Scott, a former venture capitalist and cofounder of health care companies, and Johnson, who formerly ran a plastics and polyester manufacturing company, both touted Trump as the more business-friendly candidate.
But asked by a reporter about Trump’s proposal to raise tariffs on all imported goods by 10%, both demurred.
“Those tariffs are meant to discipline China,” Johnson responded, before pivoting to attack President Biden, Harris and her running-mate, Minnesota Gov. Tim Walz for their leniency toward Beijing.
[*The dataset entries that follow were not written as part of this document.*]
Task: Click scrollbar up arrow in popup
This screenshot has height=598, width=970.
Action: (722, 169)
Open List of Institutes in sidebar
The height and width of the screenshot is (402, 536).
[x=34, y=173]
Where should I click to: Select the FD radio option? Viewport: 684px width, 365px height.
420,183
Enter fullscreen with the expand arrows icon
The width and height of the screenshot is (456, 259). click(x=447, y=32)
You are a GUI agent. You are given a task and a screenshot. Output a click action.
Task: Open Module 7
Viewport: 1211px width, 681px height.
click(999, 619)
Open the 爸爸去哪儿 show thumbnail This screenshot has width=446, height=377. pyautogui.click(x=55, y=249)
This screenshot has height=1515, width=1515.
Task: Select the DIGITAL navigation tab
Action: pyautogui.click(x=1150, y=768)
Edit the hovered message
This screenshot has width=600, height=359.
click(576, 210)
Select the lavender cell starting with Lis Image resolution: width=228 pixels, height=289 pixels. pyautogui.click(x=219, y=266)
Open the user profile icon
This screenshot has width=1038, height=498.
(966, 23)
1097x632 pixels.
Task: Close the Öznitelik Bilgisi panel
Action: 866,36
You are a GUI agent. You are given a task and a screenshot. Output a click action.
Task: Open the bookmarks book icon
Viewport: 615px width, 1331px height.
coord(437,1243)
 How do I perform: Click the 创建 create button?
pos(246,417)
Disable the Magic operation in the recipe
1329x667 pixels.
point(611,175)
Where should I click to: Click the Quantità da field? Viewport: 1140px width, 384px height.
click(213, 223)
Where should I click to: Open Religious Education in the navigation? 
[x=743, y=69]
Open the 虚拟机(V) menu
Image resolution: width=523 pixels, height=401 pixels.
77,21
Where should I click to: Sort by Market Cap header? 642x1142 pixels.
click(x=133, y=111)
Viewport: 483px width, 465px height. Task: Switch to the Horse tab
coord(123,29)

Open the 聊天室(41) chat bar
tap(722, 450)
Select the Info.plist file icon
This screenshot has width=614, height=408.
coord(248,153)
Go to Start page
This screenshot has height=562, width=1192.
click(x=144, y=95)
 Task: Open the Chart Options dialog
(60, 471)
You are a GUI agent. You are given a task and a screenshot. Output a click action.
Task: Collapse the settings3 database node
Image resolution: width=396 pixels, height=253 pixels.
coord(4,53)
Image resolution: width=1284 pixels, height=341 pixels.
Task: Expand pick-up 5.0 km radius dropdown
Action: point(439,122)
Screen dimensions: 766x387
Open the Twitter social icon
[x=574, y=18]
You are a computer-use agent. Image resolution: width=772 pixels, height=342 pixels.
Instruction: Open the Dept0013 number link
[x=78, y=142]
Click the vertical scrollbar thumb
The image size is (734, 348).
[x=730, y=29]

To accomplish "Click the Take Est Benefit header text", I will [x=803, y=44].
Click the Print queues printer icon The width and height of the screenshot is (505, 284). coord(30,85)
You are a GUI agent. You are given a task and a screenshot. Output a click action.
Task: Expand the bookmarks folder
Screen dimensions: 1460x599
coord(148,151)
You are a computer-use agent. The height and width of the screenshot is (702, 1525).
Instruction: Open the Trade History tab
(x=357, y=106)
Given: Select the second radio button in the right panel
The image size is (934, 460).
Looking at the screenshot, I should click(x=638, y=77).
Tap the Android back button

“President Biden was compromised on China, so he ended a very successful program, the China Initiative, to try and stop China from stealing intellectual property on campuses,” Johnson explained, gesturing at the first family’s lucrative endeavors with Chinese state-linked entities after Joe Biden’s vice presidency ended.
“Fast forward to Governor Walz, who seems also pretty compromised by his relationship with China,” he added in reference to the Democratic vice presidential pick’s 30 visits to the nation between 1989 and 2016. “Harris would beequally soft.”
“China lies and cheats and steals about everything,” Scott also said. “They don’t comply with trade agreements. They don’t comply with the [World Trade Organization]. And guess what’s happened? We lose jobs.”
Both GOP senators also prodded members of the media to hold Harris accountable through sharp questioning about her policy stances.
“She did not get one vote in the primary,” Johnson noted. “The minimum the media needs to do is start asking her questions so the American public understands this is what you’re gonna get.”
Toward the tail end of the presser, Hughes drew attention to internal Trump campaign polling that predicted that Harris had reached a “plateau” but would peter out after the DNC’s “four-day infomercial” of a convention.
“On the other side of that, essentially, the race is where it was expected to be,” he said.
Harris will formally accept the Democratic nomination on Thursday night and deliver a speech addressing the roughly 4,000 delegates in attendance at the party’s convention.
Biden, 81, is slated to speak Monday night before departing the Windy City for a vacation in California.